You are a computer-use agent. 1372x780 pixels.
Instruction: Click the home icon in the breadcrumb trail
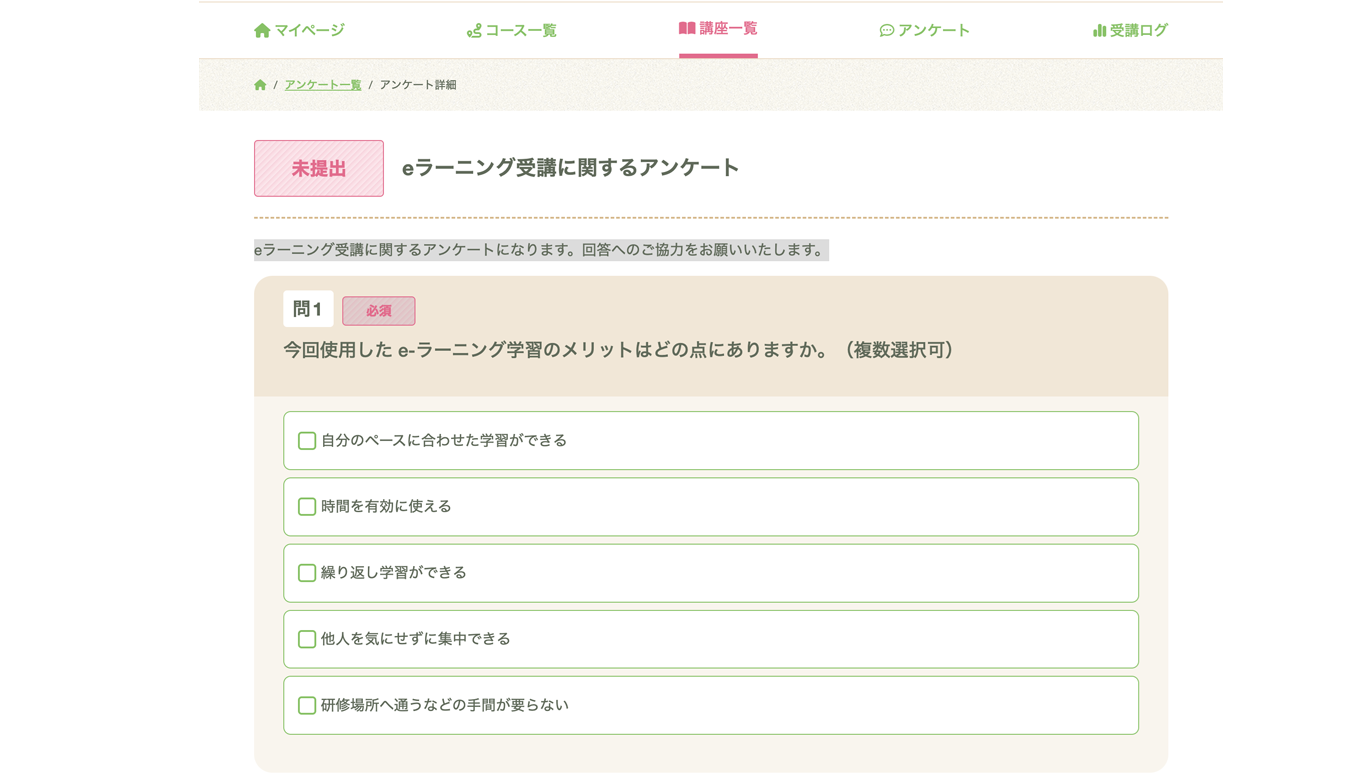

____

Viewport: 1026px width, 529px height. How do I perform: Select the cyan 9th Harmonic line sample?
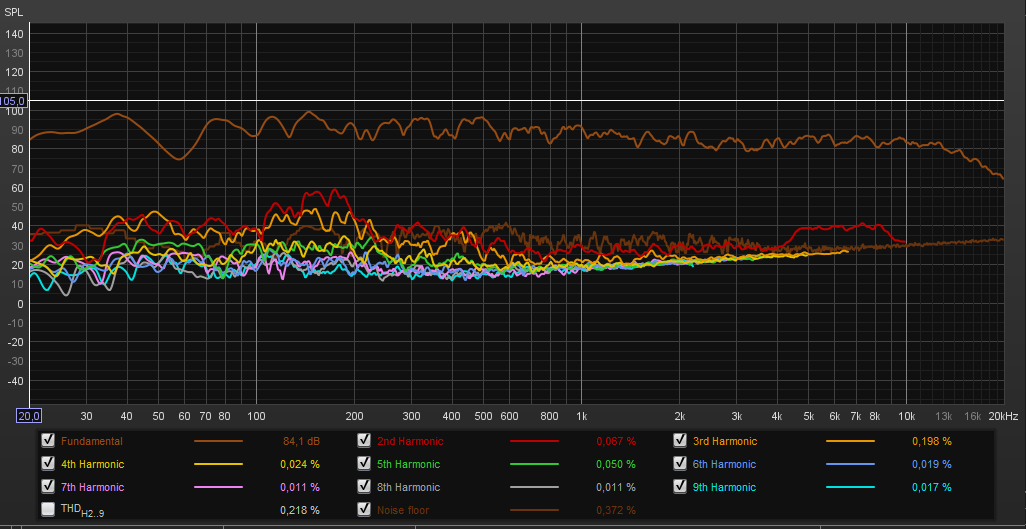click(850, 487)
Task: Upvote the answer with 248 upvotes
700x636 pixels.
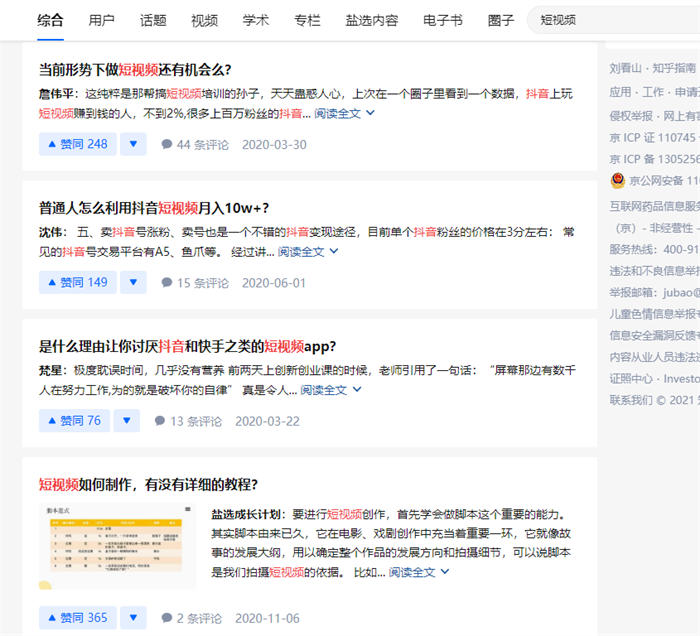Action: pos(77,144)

____

_EXERCISE_
Nothing should appear in the answer except the lines above from the line with "You are a computer-use" through the line with "Instruction: Click the", both included, written out exactly.

_TASK SOLUTION_
You are a computer-use agent. 1372x780 pixels.
Instruction: Click the home icon in the breadcrumb trail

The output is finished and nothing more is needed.